<社説>ワクチン接種開始 丁寧で透明性ある説明を

 新型コロナウイルス感染症の国内でのワクチン接種が17日に始まった。医療従事者への先行接種を経て、4月から65歳以上を対象とした優先接種に進む計画だ。県内では3月上旬から医療従事者への接種が始まる。 コロナ収束の切り札として期待されるワクチンだが、異例の早さで開発・承認が進められた経緯もあり、国民の間に接種への不安があることは否めない。政府は副反応を危ぶむ声に誠実に対応するなど、安全に関する透明性のある情報の提供が不可欠だ。

 前例のない大規模な集団接種となる中で、実施主体を担うのは市町村だ。ワクチン管理や医療スタッフの確保、接種状況を管理するシステムの運用など、多くの実務をこなさなけばならない。

 県は小規模離島について、優先接種の対象となっている高齢者だけでなく、住民全体への一斉実施を国と協議する方針だ。
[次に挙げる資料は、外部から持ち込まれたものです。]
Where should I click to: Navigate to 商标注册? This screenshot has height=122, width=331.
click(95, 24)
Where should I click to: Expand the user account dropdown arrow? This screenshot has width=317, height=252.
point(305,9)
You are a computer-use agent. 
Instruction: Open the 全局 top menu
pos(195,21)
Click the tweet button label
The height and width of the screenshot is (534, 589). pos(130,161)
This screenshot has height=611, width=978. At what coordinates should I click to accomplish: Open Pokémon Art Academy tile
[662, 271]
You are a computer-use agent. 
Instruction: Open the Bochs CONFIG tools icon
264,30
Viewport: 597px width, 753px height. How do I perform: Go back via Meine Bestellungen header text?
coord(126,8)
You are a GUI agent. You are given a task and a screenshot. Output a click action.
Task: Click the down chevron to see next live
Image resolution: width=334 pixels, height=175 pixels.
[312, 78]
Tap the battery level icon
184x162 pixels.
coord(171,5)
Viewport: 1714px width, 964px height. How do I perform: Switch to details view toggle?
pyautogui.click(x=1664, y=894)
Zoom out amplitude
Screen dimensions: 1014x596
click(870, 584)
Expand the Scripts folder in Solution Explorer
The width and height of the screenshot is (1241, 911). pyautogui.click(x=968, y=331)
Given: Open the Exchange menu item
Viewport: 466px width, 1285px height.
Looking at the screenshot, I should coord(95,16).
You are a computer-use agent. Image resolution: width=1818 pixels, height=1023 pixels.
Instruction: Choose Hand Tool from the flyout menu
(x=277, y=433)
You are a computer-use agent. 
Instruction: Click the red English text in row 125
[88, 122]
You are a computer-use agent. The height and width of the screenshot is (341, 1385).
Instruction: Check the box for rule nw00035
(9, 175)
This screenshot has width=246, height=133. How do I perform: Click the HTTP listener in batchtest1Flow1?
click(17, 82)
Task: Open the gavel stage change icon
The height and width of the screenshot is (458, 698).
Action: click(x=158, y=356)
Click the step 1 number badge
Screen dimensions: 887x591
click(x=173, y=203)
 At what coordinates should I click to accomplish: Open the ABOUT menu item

離島は医療体制が脆弱(ぜいじゃく)なことに加え、運び込まれたワクチンが高齢者への接種後に余る可能性があることから、全住民に同時接種が効率的という考え方だ。

 国が定める接種スケジュールを柔軟に運用するなど、地域の実情に応じた取り組みを支援することも混乱の回避に向けて重要になる。

 国内で接種が始まった米ファイザー製のワクチンは、「RNAワクチン」と呼ばれる新しいタイプだ。遺伝子の新技術を駆使することで、通常は数年とされるワクチン開発は短期間で進んだ。

 日本での医薬品の審査も通常は1~2年を要するが、手続きを簡略化する「特例承認」を適用。昨年12月の申請から2カ月で承認に至るスピード審査となった。

 海外の臨床試験によると深刻な副反応の例は少ないが、注射部位の痛みや頭痛、だるさの訴えはインフルエンザワクチンより多い。重いアレルギー反応のアナフィラキシー症状は20万回に1回とされる。何より日本人のデータが十分ではなく、政府は医療従事者への先行接種を通じて副反応の特徴などを収集する。

 政府はコロナワクチンを予防接種法の臨時接種に位置付け、無償で接種を進める。国民には原則として接種の「努力義務」が生じるものの、最終的には自己判断だ。

 スピード優先のあまり、不安や疑問に対する説明がおろそかになれば、国民の理解を得て接種率を上げていくことは難しい。政府には国民との丁寧なコミュニケーションと情報の共有が求められる。

 だが、ワクチン情報の開示を巡り、河野太郎行政改革担当相や加藤勝信官房長官が、輸送に関する取材の自粛を報道機関に要請した。入手過程を含めて国民の命に関わる重要事項にもかかわらず、「知る権利」を軽んじている。

 客観的で公正な情報の提供を果たせるのか。政府の説明姿勢に対する、国民からの信頼度が問われてくる。